Barney and Birdie, part 4 of 5

Horses typically sleep standing up — at least the farm animals I observed did. Barney and Birdie did lie down occasion however, especially Barney. When they had been working and sweaty, as during threshing, and were turned out into the barnyard they would lie down and roll their backs in the dust of the barnyard to ease their itching on backs and haunches. When they had done this for some time they would stand up and vigorously shake themselves to rid themselves of the dust and debris clinging to them.

Although bits and pieces of the times when I was driving Birdie and Barney or when I was involved in an activity in which they were being used (as, for example, during potato digging when they pulled the wagon into which the potatoes were dumped after being picked up from where the potato digger had deposited them on the ground, or in the rare times when corn was being picked by hand and they were pulling the wagon with its “bangboard” alongside the pickers, or when we were gleaning the ears left by the mechanical cornpicker) remain in my memory, my most detailed recollection is probably about the times when I was involved with them in the threshing operation.














Wagon with bangboard

Most of the time this was oats threshing, but Uncle Carl’s various farming ventures included such this as the growing of flax, or the recovery of hay seed, either from the tall-growing rank sweet clover to such lower growing varieties as alsike or red clover.



















Sweet clover















Alsike

These then involved threshing, with of course suitable change of scrums etc. in the threshing machine. I don’t recollect every threshing soybeans, although there may have been cases of this soon after they were introduced but before combines became more generally used. When we were first on the farm my father worked for Uncle Carl and one of the things he did was haul the oat bundles to the threshing machine. When he did this I was along to drive the wagon in the field, and of course in pulling the bundle rack up alongside the threshing machine. Later on after my father was working in the county treasurer’s office, a neighbor boy, Harlan Anderson, and I operated as a team on the bundle rack. Harlan was not a very vigorous worker on such tasks and I recall my uncle being displeased because we hadn’t loaded the bundle back sufficiently full.
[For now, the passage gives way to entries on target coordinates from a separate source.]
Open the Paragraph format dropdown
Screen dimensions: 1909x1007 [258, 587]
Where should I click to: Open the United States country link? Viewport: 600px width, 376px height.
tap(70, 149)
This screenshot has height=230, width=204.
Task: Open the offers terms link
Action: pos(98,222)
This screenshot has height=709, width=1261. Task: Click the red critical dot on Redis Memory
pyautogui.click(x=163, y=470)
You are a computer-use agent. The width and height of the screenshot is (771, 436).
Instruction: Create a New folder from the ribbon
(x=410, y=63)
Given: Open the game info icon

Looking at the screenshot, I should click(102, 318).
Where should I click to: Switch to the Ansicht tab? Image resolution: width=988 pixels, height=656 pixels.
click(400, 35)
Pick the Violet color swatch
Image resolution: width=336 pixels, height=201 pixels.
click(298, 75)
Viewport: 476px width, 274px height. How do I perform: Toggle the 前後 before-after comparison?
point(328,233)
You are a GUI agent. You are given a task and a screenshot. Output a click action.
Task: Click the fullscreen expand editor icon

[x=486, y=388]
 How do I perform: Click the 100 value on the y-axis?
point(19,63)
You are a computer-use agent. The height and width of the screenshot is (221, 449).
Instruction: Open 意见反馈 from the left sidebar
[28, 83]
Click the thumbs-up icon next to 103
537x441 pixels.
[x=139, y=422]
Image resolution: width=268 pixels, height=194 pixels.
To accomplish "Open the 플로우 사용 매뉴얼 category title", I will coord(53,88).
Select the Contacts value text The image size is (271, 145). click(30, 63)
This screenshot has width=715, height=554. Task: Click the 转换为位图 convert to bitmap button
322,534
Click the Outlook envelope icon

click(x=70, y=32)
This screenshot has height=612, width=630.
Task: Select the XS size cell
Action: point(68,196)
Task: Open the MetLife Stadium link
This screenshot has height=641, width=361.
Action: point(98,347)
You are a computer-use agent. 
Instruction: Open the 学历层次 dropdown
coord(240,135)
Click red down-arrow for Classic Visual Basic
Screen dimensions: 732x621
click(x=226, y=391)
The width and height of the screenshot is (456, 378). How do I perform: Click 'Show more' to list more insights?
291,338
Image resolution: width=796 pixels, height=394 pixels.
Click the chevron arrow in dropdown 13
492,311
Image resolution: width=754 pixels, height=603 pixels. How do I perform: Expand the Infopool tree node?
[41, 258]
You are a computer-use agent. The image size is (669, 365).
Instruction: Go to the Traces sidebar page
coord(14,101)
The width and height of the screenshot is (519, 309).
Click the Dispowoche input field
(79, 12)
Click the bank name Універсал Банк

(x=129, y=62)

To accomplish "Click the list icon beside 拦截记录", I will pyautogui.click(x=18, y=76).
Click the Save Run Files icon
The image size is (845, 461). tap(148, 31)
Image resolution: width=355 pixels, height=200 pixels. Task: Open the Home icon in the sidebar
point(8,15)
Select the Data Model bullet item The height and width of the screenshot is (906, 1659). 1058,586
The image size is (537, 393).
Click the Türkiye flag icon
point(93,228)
The hay/bundle rack that Uncle Carl had, had a greater carrying capacity than the racks used by some of the other farmers and I can remember feeling somewhat aggrieved that in effect I had to meet a high work standard than they did. A normal load on these smaller racks might by 400 oat bundles; I dimly recall counting over 500 on some of the loads I brought in from the field. During my later high school years I operated the bundle rack all by myself, or later still I was a “pitcher” in the field. A “pitcher” would stay out in the field all the time, going from one bundle rack to the next, helping the bundle hauler as he was finishing up his load. When I was working as a bundle-hauler the day would be a long one — up early to get the horses in, harnessed and over to the neighboring farms by about 8 a.m. At that I had an easier time of it than some farmers who had the other chores, such as milking, in addition. In my case, my father would take care of the milking while I was on the threshing crew. So the work day would start with the ride, of varying length, to the threshing location; the morning might be relatively cool but the mid and afternoon sun might be warm indeed.

In a normal threshing day there would be 4 loads for each hauler in the morning and a similar number in the afternoon. At noon, and again in late afternoon the horses would be unhitched from the wagon and haltered at the back of it (after having been led to the stock tank for water). There they would either eat of the oat bundles in the wagon or on some bundles saved for this purpose. While the horses were eating, the hauler too would be partaking of food, either the noon or supper meal — always a bountiful one. Before eating the men would wash up on washstands set up in the shade of the farmyard; threshing was dusty, hot, sweaty work and washing up in the cool cistern water was always a relief. After the noon meal the horses would have another drink of water and would then be reharness to the bundle rack for the afternoon’s work. In the evening they would also be similarly reharnessed for the leisurely drive home. Then it would be time to unharness the horses and turn them out for the night.